そんなジラフォン、実は唯一標準装備された正規輸入モデルがあったんです。

2005年に販売された限定車、ブラックバンパーが特徴の"オーセンティック"です。

しかし、その数たった88台…少なっ!

メンテナンスで入庫したとき、珍しいので必ず写真に撮ってしまいます。(笑)



正規輸入のジラフォン、面白いのはガラスルーフを装備しているところ。

正式名は「オーセンティック グラスルーフジラフォン」

本国モデルのジラフォンは、業務仕様の為ほとんどが樹脂製。

世界的に見てもガラスルーフはとても珍しいモデルです。




しかも当時テスト販売だったんです。

ルノージャポンが自ら全国に告知することなく、販売を希望するディーラーが独自に宣伝を行っていました。

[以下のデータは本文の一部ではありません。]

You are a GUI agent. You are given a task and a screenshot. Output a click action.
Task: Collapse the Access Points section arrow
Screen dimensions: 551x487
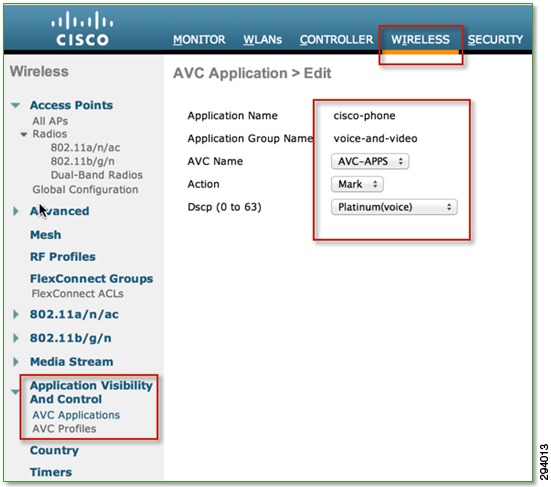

特に、専用カタログにテレビCMと力を入れていたのがルノー静岡南(現静岡)さん。

88台中40台を販売することに成功したそうです。

ですが、全体的には売れ残ってしまったディーラーもあり成功とはならず…

全国展開されることはありませんでした。


その結果、数年後に面白い現象が起こります。

超がつくほどのレアカングーとなり、なんと中古車市場で価格が高騰したんです!

年々流通台数が減り、2019年の現在でもその現象は続いてます。

当時販売が成功していれば、オプション設定されていたかもしれませんね。


◇ルノー静岡南さんオリジナルジラフォンステッカー 今となってはレアアイテム。

そう言えば私どもが過去に販売したジラフォン、ほとんどが静岡南さんの出身でした。


◇これもジラフォンの一種

2010年に正規輸入されたbe-bop(ビボップ)に装備されていました。

デカングーのジラフォンはこの様に少し前にスライドします。

現行モデルも、本国の商用版カングーエクスプレスにオプション設定されています。


普段ほとんど出会うチャンスがないジラフォン。

どこかでオーセンティックを見かけたら後部に注目してみてください。

キリンが首を出しているかもしれません…



絶滅危惧種のため、見かけたら保護しましょう。(笑)

以上、ジラフォンのお話でした。